● **Data listing**

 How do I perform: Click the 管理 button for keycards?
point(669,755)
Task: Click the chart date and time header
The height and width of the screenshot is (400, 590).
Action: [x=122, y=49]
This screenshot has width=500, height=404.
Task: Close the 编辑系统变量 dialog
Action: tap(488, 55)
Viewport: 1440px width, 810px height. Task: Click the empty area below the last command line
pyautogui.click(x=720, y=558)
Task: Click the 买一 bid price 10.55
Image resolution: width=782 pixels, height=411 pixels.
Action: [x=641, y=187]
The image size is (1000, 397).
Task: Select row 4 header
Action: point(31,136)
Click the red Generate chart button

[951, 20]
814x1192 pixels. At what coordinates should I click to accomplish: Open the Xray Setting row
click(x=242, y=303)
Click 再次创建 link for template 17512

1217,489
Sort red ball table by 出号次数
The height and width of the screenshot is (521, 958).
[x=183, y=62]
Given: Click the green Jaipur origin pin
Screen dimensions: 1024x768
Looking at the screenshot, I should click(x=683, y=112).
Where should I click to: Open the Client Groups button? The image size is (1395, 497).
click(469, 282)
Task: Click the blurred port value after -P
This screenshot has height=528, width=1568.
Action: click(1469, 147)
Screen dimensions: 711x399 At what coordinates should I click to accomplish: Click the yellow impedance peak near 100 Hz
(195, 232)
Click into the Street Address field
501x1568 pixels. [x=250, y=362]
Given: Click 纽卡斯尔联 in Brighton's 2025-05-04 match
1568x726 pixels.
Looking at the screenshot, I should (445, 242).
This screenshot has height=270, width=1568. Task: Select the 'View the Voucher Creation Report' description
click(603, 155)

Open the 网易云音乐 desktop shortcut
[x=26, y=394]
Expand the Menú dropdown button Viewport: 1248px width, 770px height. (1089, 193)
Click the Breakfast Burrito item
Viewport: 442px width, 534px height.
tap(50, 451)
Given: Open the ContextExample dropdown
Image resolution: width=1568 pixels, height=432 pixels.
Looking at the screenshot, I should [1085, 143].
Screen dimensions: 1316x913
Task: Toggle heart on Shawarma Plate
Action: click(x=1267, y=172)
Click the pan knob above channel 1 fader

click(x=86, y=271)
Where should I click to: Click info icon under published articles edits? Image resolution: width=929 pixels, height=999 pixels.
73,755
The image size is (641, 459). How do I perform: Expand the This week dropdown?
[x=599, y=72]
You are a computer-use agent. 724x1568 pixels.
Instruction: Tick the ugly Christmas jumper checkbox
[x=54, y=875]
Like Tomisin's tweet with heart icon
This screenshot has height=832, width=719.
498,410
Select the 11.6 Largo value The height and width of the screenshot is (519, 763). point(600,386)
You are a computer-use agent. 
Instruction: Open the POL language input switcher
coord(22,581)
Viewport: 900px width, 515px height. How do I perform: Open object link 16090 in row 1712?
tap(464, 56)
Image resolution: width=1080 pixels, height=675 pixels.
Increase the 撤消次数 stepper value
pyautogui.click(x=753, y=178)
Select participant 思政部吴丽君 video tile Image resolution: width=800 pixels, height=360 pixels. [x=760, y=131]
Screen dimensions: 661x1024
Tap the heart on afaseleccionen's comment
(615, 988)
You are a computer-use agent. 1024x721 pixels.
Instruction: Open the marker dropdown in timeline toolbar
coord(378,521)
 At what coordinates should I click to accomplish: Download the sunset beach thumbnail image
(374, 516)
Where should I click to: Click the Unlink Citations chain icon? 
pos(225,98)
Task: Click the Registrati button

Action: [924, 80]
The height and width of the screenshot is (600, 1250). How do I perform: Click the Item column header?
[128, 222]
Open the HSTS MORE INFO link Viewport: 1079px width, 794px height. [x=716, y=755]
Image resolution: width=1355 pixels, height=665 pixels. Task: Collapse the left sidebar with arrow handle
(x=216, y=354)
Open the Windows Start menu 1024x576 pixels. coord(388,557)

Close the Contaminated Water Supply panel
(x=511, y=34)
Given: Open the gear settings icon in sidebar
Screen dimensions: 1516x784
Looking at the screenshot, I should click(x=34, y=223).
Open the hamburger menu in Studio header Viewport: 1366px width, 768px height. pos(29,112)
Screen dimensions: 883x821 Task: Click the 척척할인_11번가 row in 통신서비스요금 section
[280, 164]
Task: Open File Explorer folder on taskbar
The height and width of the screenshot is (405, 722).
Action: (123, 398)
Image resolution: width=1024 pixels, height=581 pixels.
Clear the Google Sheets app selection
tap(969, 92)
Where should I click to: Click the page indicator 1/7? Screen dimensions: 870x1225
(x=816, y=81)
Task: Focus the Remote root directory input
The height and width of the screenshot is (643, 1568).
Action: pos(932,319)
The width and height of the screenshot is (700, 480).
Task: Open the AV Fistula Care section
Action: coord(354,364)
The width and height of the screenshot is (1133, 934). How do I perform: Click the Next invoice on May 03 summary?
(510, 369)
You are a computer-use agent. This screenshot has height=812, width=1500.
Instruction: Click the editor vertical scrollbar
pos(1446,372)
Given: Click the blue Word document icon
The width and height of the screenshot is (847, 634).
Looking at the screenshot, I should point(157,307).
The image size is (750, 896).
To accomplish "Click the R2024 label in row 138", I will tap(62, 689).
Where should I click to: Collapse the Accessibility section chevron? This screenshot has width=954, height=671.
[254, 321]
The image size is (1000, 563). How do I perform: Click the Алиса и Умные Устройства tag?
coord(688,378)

● **Exercise**
Please go through the data above and copy each line that has the word "menu".

● **Answer to the exercise**
Open the Windows Start menu 1024x576 pixels. coord(388,557)
Open the hamburger menu in Studio header Viewport: 1366px width, 768px height. pos(29,112)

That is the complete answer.